I’m in the last week of hard training before tapering for the Philly marathon. I’ve been keeping my thoughts to myself lately and off the blog, mainly because they’ve been somewhat negative in regards to my motivation.
What defines this as “hard” training for me is simply one tempo run of 9 miles on Wednesdays, and a long run of 20 miles at marathon pace. I promised myself to do this for the entire month of October. In between are easy days with just Tuesdays off. But it’s the long runs that are kind of adding up and taking their toll. More mental than anything else.
Surprisingly, all is well on the physical front with the exception on my right achilles a bit tight at times, but I have enough experience with it to know it’s not near anything like tendonitis or tendinosis. I’ve been taking some precautionary measures as well with the heating pad at nights (that’s right, NOT ice). After my long runs, I’m very diligent about getting carbs and protein in the form of tart cherry juice and 2 hard-boiled eggs (usually without the yolks). The cherry juice also has an added benefit of keeping inflammation at bay and might be why I’ve been able to recover better than usual. If it sounds gross, well, it is. But I’m a sucker for placebos like these, and these seem to work great.

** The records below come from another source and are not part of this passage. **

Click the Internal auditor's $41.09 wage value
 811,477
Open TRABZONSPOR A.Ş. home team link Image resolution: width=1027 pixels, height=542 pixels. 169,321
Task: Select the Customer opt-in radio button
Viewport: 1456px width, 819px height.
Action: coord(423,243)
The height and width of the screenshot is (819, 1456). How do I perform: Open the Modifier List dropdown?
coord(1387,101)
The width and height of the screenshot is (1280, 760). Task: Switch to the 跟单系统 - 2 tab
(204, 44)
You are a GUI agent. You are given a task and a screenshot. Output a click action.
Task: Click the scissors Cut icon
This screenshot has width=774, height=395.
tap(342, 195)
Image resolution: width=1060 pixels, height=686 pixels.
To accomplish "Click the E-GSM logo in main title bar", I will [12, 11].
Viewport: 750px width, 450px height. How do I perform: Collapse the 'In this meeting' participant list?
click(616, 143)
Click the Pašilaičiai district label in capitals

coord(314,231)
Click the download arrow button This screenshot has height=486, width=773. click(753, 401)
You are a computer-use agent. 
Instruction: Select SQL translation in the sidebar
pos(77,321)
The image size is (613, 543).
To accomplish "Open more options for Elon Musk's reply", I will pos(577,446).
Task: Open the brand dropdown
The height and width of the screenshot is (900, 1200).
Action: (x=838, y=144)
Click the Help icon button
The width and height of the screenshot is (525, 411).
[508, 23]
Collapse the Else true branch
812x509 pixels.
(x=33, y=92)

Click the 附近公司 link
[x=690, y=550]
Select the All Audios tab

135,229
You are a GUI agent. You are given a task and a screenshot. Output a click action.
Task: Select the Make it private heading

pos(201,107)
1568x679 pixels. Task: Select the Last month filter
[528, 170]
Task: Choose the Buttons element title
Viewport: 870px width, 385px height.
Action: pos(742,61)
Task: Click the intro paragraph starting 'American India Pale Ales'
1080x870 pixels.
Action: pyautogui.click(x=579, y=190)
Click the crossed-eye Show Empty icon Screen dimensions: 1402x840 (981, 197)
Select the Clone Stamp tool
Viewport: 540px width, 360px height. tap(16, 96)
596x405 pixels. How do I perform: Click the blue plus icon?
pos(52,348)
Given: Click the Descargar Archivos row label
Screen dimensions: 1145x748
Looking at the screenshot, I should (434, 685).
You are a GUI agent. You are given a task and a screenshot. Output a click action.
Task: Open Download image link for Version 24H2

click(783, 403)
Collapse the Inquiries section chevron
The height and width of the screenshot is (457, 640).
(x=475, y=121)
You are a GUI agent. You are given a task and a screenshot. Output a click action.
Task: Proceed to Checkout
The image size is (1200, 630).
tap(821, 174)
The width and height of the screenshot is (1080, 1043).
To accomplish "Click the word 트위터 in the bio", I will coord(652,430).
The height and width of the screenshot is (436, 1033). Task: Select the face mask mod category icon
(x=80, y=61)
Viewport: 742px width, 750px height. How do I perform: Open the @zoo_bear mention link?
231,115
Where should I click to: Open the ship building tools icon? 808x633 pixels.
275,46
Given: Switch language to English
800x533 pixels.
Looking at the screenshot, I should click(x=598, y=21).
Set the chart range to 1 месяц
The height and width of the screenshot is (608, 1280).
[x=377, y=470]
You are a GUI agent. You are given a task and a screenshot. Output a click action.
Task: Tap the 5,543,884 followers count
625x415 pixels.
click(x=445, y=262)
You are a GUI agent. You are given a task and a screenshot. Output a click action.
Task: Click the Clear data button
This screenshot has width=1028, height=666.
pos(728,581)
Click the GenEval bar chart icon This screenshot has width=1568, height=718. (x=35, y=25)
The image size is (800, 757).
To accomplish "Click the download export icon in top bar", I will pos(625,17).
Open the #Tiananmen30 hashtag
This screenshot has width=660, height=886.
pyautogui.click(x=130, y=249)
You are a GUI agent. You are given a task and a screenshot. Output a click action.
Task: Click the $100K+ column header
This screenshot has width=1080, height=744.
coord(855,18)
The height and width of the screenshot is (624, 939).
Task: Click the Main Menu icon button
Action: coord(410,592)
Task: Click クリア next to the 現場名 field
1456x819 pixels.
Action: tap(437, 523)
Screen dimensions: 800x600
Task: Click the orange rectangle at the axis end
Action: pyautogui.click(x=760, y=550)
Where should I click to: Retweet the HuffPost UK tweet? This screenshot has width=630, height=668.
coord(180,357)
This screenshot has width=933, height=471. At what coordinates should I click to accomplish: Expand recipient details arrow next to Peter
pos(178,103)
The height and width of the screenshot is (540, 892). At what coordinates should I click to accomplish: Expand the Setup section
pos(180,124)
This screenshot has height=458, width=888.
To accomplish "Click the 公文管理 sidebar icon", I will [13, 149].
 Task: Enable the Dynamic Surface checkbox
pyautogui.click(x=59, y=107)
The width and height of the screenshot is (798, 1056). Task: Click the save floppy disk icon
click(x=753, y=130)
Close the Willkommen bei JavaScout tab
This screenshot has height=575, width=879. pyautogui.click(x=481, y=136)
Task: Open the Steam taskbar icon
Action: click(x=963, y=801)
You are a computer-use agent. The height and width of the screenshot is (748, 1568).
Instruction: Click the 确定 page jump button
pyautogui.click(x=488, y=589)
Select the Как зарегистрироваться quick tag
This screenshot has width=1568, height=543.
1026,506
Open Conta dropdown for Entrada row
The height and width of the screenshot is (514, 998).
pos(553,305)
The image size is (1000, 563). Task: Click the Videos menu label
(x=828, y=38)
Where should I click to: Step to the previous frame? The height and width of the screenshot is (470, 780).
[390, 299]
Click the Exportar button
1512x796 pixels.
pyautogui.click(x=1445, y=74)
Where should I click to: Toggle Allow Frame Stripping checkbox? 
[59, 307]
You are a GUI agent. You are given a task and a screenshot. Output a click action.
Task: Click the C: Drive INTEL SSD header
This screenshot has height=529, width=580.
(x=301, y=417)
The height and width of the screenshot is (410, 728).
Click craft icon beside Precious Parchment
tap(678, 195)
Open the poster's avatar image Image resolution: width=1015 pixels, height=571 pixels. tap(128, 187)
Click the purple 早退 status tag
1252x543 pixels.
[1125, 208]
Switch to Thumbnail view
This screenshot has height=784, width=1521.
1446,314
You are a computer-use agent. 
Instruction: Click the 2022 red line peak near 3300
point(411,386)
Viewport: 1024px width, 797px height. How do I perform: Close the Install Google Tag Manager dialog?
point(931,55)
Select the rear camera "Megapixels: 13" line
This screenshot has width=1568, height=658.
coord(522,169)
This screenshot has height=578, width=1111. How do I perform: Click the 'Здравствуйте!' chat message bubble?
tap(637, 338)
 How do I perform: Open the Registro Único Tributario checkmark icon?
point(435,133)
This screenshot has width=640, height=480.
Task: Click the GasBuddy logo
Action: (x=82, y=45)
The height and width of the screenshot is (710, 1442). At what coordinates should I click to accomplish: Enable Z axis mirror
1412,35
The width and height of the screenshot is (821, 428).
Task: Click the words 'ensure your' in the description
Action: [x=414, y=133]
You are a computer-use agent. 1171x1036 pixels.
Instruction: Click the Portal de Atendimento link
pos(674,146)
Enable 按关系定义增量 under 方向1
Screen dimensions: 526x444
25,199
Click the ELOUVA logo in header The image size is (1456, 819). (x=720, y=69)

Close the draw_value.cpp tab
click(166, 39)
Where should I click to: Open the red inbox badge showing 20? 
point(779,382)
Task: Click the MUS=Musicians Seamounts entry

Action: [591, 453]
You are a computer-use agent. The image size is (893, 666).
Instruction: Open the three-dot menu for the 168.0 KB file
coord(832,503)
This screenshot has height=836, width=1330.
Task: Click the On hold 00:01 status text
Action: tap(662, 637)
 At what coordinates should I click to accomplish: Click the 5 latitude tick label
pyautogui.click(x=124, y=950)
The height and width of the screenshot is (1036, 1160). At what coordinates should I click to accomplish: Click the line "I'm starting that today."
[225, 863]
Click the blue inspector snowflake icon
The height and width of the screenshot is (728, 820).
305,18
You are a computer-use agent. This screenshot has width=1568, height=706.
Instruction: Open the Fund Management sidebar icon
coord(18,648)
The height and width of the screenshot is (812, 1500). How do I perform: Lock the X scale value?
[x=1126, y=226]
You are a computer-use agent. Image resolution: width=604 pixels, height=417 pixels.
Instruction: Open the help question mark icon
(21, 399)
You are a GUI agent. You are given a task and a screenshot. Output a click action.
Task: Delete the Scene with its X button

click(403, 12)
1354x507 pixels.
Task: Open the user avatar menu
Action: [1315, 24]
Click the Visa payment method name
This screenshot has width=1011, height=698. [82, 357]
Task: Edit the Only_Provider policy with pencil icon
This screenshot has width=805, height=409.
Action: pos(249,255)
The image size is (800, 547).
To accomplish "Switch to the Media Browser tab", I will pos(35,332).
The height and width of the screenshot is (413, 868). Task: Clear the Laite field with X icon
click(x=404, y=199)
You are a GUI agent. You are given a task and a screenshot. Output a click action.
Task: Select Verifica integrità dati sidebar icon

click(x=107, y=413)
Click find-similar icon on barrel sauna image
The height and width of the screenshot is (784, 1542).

For October, I’ve done 60 miles for each of the past three weeks. Each week ended with a long run that left me completely hurting. Each one hurt more than the one before. I’ve done three so far. Here, here, and here. If I do all my planned miles for the rest of the month, I’ll finish off with 260 miles total. This has been the toughest month I’ve every put myself through.
For the long run I just did last Saturday, I originally planned to do it easier. And, I started with that intention, but it’s like I forgot how to run these slower. When I covered the first 10 miles, and my garmin reported an average pace faster than what I would need for a sub 3:00 marathon, I naively hoped I could hold it for 20 just to see.
Lo and behold, I could not. At least, not on that day. I slowed down enough to average a 6:59 pace by the end. And although its not a faster pace on average than the one I did in the prior week, it was probably the most painful 20 miles I’ve ever pushed through. And it was done on a day where I really could have used a long run with a finish that left me feeling great. I had a few of those back in the spring. With the last two, all I could think of was how the hell am I going to get through the next one?
End of this week, I might do my last long run a little easier. But, I’ll probably stretch it out for an extra two miles and make it 22. Then I’m done. I’ll do plenty of marathon pace runs during the taper.
I want to feel a 20 mile run at marathon pace will be easy on race day. These runs aren’t really doing that for me. In fact, I’ve been dreading my long run. That is quite the opposite of how I normally feel, since I’ always looked forward to running long on the weekend.
But, it did prove to me one thing. I could do 20 miles at marathon pace, even on a bad day. An extra 6.2? Dunno yet.
Will all the extra effort pay off? Hard to tell, regardless of the outcome. If I bomb it could be for a slew of unrelated reasons. You can’t prove a negative. And if I do great, it doesn’t necessarily prove running 20 miles at marathon pace four times was the sole reason either.